■ **PROMPT**:
Lay out the data as a numbered list, starting at the line containing "Screen dimensions: 1268x885" and ending at the line containing "(1036, 127)", with blank lines left out.

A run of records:
==================================================

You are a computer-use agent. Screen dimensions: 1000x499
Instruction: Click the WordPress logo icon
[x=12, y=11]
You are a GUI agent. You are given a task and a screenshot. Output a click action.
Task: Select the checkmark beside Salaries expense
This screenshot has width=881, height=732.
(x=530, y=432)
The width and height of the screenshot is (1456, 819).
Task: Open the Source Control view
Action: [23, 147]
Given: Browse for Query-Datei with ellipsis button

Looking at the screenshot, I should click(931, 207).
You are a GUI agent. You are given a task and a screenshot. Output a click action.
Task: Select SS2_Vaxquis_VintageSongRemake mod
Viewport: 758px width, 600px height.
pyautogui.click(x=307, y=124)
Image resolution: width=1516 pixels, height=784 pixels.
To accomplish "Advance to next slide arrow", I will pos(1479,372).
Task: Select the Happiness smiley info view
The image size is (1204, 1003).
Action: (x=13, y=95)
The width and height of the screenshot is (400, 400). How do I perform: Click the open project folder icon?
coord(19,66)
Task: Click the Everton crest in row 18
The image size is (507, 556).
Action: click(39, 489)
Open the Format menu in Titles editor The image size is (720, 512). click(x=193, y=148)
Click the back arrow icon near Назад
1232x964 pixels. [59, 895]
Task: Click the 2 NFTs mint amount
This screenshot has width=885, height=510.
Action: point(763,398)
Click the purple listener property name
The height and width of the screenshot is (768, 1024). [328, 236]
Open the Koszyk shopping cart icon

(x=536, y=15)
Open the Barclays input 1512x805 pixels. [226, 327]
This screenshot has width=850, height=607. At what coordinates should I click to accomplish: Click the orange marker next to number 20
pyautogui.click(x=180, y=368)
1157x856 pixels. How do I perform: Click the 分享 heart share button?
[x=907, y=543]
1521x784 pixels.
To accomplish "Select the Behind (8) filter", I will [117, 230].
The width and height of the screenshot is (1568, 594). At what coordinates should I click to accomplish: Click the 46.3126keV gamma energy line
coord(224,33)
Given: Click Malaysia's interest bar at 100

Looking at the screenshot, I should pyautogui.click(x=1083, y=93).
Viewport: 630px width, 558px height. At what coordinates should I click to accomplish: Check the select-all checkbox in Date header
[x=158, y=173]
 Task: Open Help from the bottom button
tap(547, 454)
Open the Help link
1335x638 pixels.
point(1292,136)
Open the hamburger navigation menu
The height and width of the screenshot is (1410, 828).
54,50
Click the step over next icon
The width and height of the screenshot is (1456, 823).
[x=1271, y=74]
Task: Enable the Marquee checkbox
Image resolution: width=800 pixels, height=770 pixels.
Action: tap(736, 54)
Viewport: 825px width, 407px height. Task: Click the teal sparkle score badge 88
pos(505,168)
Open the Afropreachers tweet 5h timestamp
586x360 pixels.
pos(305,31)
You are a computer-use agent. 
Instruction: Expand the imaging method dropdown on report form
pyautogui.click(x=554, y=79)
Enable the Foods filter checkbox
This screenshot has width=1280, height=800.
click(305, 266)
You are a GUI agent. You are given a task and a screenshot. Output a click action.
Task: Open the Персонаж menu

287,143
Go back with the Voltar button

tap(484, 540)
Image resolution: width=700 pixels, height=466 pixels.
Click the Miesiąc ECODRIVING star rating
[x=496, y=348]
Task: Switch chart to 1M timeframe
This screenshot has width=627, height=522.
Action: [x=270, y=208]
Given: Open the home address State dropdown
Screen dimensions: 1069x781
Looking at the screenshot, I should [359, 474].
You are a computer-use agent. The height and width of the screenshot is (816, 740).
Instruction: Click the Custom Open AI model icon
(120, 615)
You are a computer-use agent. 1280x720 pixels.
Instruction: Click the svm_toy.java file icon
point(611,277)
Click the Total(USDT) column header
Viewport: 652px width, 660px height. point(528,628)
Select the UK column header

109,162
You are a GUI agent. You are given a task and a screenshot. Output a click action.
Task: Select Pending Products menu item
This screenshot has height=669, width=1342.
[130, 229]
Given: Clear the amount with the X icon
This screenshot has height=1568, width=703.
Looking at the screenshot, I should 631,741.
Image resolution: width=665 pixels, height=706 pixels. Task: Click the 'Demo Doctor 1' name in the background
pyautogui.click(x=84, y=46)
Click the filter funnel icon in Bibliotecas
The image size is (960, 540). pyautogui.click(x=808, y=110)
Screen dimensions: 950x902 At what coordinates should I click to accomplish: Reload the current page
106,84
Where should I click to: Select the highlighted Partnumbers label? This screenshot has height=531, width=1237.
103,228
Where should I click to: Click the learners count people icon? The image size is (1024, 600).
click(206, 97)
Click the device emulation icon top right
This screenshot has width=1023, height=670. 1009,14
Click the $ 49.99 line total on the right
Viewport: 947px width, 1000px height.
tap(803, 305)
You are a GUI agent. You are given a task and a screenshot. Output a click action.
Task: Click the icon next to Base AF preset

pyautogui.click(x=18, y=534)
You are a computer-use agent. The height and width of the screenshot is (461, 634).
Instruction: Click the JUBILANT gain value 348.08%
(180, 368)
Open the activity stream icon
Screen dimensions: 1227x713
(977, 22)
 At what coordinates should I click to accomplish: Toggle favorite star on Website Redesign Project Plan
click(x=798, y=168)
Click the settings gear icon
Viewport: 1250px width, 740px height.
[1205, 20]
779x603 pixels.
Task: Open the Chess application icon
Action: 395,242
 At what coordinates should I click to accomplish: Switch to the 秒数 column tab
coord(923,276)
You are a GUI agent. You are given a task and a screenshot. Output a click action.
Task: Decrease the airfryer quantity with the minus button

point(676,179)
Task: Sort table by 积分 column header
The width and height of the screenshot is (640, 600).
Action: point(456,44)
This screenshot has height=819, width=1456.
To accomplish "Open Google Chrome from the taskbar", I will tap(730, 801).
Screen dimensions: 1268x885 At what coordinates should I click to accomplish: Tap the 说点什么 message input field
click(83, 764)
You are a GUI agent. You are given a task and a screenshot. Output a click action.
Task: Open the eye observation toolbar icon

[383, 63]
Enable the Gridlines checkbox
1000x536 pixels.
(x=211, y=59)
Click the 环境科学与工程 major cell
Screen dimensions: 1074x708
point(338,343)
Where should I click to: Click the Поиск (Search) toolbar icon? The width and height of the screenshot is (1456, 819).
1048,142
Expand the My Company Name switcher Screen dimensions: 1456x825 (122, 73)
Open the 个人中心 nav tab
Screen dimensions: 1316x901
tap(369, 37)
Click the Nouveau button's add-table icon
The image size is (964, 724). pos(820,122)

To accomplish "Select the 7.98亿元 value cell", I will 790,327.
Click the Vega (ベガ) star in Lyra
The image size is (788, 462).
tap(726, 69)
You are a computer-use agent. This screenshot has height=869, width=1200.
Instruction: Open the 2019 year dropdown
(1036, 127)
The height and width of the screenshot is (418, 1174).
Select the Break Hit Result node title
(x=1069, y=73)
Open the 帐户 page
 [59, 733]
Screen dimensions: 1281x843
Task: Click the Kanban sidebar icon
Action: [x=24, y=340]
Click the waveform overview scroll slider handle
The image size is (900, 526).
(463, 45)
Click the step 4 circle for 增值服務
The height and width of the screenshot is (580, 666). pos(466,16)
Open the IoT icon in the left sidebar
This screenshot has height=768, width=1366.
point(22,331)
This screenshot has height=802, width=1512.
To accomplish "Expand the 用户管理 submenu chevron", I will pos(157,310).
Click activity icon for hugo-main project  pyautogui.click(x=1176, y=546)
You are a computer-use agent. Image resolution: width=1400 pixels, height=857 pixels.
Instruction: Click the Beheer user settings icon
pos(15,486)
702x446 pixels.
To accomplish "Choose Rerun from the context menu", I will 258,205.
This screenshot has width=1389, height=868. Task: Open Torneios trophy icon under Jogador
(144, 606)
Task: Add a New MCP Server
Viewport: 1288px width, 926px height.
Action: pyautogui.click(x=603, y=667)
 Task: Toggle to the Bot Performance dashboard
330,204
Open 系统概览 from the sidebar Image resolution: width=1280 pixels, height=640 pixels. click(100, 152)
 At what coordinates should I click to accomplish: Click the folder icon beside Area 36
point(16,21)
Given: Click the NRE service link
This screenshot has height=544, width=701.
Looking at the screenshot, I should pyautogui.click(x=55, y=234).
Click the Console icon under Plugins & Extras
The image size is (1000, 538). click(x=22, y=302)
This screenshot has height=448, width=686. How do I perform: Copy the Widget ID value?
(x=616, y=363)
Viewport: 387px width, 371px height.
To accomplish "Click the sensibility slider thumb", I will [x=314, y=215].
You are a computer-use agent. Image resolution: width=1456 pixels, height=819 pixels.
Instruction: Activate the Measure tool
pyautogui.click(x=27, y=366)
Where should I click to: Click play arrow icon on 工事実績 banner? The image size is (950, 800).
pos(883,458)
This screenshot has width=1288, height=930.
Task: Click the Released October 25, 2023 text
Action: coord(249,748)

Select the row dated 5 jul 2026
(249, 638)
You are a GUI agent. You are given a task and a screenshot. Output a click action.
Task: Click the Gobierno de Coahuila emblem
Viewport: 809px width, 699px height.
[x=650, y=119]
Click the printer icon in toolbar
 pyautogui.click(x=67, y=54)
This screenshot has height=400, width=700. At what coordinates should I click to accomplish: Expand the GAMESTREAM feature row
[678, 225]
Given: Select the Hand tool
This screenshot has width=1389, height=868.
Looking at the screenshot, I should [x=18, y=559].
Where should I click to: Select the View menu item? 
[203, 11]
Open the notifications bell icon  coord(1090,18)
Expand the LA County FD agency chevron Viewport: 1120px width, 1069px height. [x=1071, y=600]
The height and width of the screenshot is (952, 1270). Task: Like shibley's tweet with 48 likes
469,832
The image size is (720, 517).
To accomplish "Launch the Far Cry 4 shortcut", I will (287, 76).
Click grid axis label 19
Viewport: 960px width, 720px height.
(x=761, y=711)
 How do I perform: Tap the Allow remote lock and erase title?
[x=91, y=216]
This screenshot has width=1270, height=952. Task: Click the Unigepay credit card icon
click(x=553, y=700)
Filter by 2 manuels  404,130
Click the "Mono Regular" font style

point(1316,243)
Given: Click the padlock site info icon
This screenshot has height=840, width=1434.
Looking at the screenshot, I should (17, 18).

==================================================

■ **TASK ANSWER**:
1. Screen dimensions: 1268x885 At what coordinates should I click to accomplish: Tap the 说点什么 message input field
2. click(83, 764)
3. You are a GUI agent. You are given a task and a screenshot. Output a click action.
4. Task: Open the eye observation toolbar icon
5. [383, 63]
6. Enable the Gridlines checkbox
7. 1000x536 pixels.
8. (x=211, y=59)
9. Click the 环境科学与工程 major cell
10. Screen dimensions: 1074x708
11. point(338,343)
12. Where should I click to: Click the Поиск (Search) toolbar icon? The width and height of the screenshot is (1456, 819).
13. 1048,142
14. Expand the My Company Name switcher Screen dimensions: 1456x825 (122, 73)
15. Open the 个人中心 nav tab
16. Screen dimensions: 1316x901
17. tap(369, 37)
18. Click the Nouveau button's add-table icon
19. The image size is (964, 724). pos(820,122)
20. To accomplish "Select the 7.98亿元 value cell", I will 790,327.
21. Click the Vega (ベガ) star in Lyra
22. The image size is (788, 462).
23. tap(726, 69)
24. You are a computer-use agent. This screenshot has height=869, width=1200.
25. Instruction: Open the 2019 year dropdown
26. (1036, 127)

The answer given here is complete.